Bon pour la santé: la place du pain dans notre alimentation

Il est important de souligner que le pain est meilleur qu’on ne le dit. Si les aliments riches en glucides sont parfois pointés du doigt, les diététiciennes et diététiciens confirment que le pain est une véritable source d’énergie aux propriétés bénéfiques pour la santé.
Le pain foncé ou pain complet convainc surtout par sa forte teneur en fibres alimentaires et peut prévenir les maladies intestinales ou la constipation, par exemple. Même les personnes qui ont un taux de cholestérol élevé ou qui veulent agir en prévention du diabète peuvent tirer avantage d’une consommation adaptée de pain.
La vitamine B et les sels minéraux tels que le magnésium, le fluor, l’iode et le zinc contenus dans le pain sont particulièrement précieux. Peu de légumes peuvent rivaliser avec cette forte teneur en substances nutritives. De plus, le pain rassasie durablement et est un compagnon pratique de notre quotidien.
Comme pour tous les aliments, il s’agit de déterminer les bonnes quantités et associations. En règle générale, ce n’est pas le pain qui est malsain, mais plutôt ce que l’on met dessus. A la place d’une tartinade hautement calorique, mieux vaut opter pour une alternative saine telle que du cottage cheese avec des poires, du fromage de chèvre agrémenté de noix ou encore de la feta accompagnée de morceaux d’avocat. Et pour savoir quelle est la combinaison parfaite, aucun indicateur ne vaut celui qui est à la base même de notre quête: le plaisir du goût. Un sommelier du pain sait mieux que quiconque quel pain s’harmonise le mieux avec quelle saveur et comment en développer tous les arômes.
Retour au goût: la connaissance et la mémoire des saveurs

Notre parcours le long de la chaîne de création de valeur du pain suisse a débuté avec le plaisir du goût et y trouve son aboutissement, avec le sommelier du pain. Cette catégorie de spécialiste, encore peu répandue, fait le lien entre connaissance des modes de fabrication et art de l’expérience gustative idéale.
Le sandwich représente vraisemblablement la forme la plus simple de «food pairing». Il est aussi la preuve évidente que le résultat est bien plus que la somme des éléments qui le composent.

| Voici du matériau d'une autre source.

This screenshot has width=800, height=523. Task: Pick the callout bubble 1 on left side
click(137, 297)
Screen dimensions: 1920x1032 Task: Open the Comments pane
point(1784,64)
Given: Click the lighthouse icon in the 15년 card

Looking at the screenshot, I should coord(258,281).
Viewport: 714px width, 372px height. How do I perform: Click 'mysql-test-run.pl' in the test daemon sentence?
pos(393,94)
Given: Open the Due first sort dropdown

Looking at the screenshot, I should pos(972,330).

Quiconque associe les aliments de la bonne manière peut parvenir à créer d’exceptionnels instants de plaisir. Les plus de 300 sortes de pain proposées en Suisse ouvrent la voie à un nombre quasiment infini de combinaisons potentielles, pour toutes les occasions et tous les goûts.
Mais pour savoir quel pain servir avec un plat et obtenir une parfaite symbiose gustative, il faut posséder des capacités sensorielles très fines et une excellente connaissance de la culture gastronomique et boulangère. Comme un sommelier classique avec le vin, un sommelier du pain est formé pour être un expert du pain, de son histoire jusqu’à la manière de l’associer selon le concept de «food pairing», en passant par les théories concernant les arômes et les fondements de la perception sensorielle.
Le sommelier du pain a une vision d’ensemble de toute la chaîne de création du pain: il connaît le travail des sélectionneurs, comprend les défis auxquels sont confrontés les cultivateurs, connaît le savoir-faire des meuniers et apprécie à sa juste valeur le travail artisanal des boulangers. Cette perspective globale lui permet d’interpréter les caractéristiques uniques de chaque sorte de pain et d’en optimiser la saveur.
C’est ainsi que la boucle est bouclée, du grain jusqu’au pain, et que l’on en revient au plaisir du goût. Chaque bouchée d’un pain suisse frais et croustillant nous conte l’histoire d’un cycle parfaitement maîtrisé, dont chaque étape contribue à la qualité de l’ensemble. Du sélectionneur de semences qui réfléchit aujourd’hui aux récoltes de demain jusqu’au sommelier du pain, qui sait exalter tous les arômes d’un produit, chacun participe à faire du pain suisse ce qu’il est réellement: un pan de notre qualité de vie, associant tradition et avenir.